Sunday, May 10, 2015

Reading Through History: The Second Mrs. Gioconda by E.L. Konigsburg (1975)

When Salai is taken on as an assistant to Leonardo DaVinci, he becomes part of a three-way friendship which also includes Duchess Beatrice d'Este whose plainness keeps her in the shadow of her beautiful sister, Duchess Isabella. It is through this connection, born of DaVinci's eye for the inconspicuous, that the creation of the famous Mona Lisa comes to be.

Konigsburg is one of my favorite children's authors because her books cover such a wide range of topics and styles. This book, though completely unlike any of her others, is thoroughly engrossing and completely believable. The personalities she lends to the historical figures who populate the story suit their known actions and provide plausible explanations for what is not known.  DaVinci, especially, comes to life as a fully realized and interesting human being. Certainly even if Konigsburg's portrayal is not completely accurate, it will inspire young readers to seek out DaVinci's biography. 

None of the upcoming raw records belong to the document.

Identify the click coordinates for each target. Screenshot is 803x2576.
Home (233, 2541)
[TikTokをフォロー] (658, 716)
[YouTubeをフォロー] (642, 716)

While the question that drives this book -  why did an artist in such high demand agree to paint a merchant's second wife? -  provides a definite puzzle, this book is not a mystery in the traditional sense. There are no real clues to piece together, and the ending, while fitting, is not something the reader can guess or predict.  Also, unlike other historical novels I've been reading for this project, The Second Mrs. Gioconda would not work as a child's first introduction to DaVinci, the Renaissance, or the Mona Lisa. Rather, this is a book for readers already somewhat familiar with the time period and its key players, as that knowledge is what allows one to theorize about the Mona Lisa's backstory. As supplemental reading to non fiction texts, however it is an excellent novel highly recommended for grades 6 to 10.